Yes, really nothing has changed from our last comment. So we're just setting aside all the noise from the unanticipated first quarter events, our long-term unit cost target remains unchanged. And so nothing -- no new update here today.

Gary C. Kelly -- Chairman & Chief Executive Officer

Yes. So what I meant earlier was just nominal amount, not a year-over-year amount. So what else can we do for you?

Rajeev Lalwani -- Morgan Stanley & Company, Inc -- Analyst

Thanks. And then on the RASM side, Gary, I think you've laid out some objectives earlier in the year. There's been a lot that's moved around. Can you just refresh us on where you are with sort of hitting those targets and whether or not, and this may be for Tom, do you think you can keep some of the momentum that you're seeing in 2Q going into the back half of the year, such that there's not this massive step down, if you will?

Gary C. Kelly -- Chairman & Chief Executive Officer

Let me offer a quick comment and then I know Tom will want to chime in here. In his remarks, he said that our goal remains in excess of 3% unit revenue growth for the year 2019 versus year ago. What I was intending to also suggest with my remarks is that we began the year with a goal to improve margins. We got a little bit of help on that front with lower fuel prices. That still is the case as we look forward today. We've got lower year-over-year fuel prices. We're a little wobbly with our fuel consumption numbers, because of the MAX benefit we were getting and now not. But except for that the fuel outlook still looks at this juncture looks really good. So we had a desired to drive better operating margins, net margins and returns on invested capital. That's not happening here in the first quarter, but I wouldn't give up on that, especially in the second half of the year and for the full year. So our folks are doing a good job, managing their cost. First quarter was really ragged with operations incurring -- even though we had fewer flights, there was more cost per flight because of dealing with all of the irregular operations as we call them. So that should perform, Mike, I think a lot better, here in the second quarter, because like you and Tom saying we've gotten ahead of that. It's just a much more orderly way to reschedule the airline that way.

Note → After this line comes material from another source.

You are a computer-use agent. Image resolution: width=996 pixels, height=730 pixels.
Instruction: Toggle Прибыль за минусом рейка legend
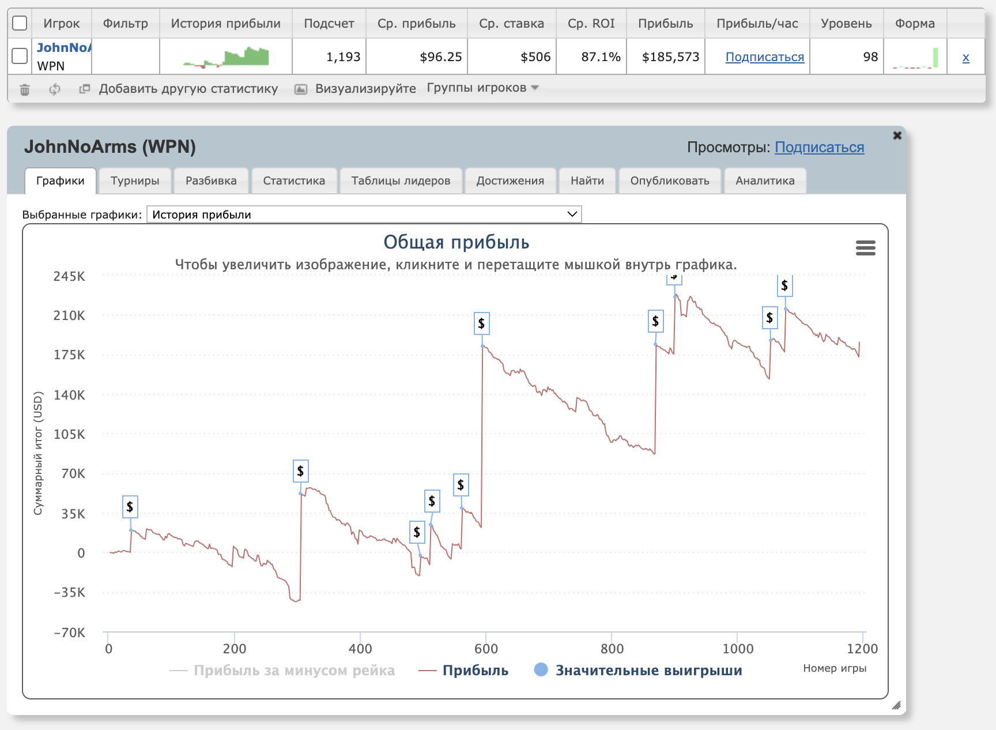pyautogui.click(x=282, y=670)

So, Tom, you want to talk about the RASM?

Tom Nealon -- President

Yes, I think I just kind of restate that the 3% objective is the flight we have in the ground, we're going for it. I think that's what we're seeing so far. The first quarter, as you guys know, was a very -- I think you keep hearing the word choppy, every earnings call I hear the word choppy. The first quarter was very, very choppy. And we're coming out of that. We're seeing really nice stabilization of trends. We're seeing normalization of the curves. We're seeing normalization of demand and the fare environment seems to be really where we need to be.

And I think that it's just a shame we have this MAX thing going on because it's a pretty good business environment. So our corporate travel, which is a really good indicator of just the economy is robust. I wish we had more close-in inventory to sell, but we're reaccommodating. That's a pretty good indicator of this core economic strength in the business climate or the business bookings are strong. Like I said, wish we have more to sell. But still, that's my commentary on that.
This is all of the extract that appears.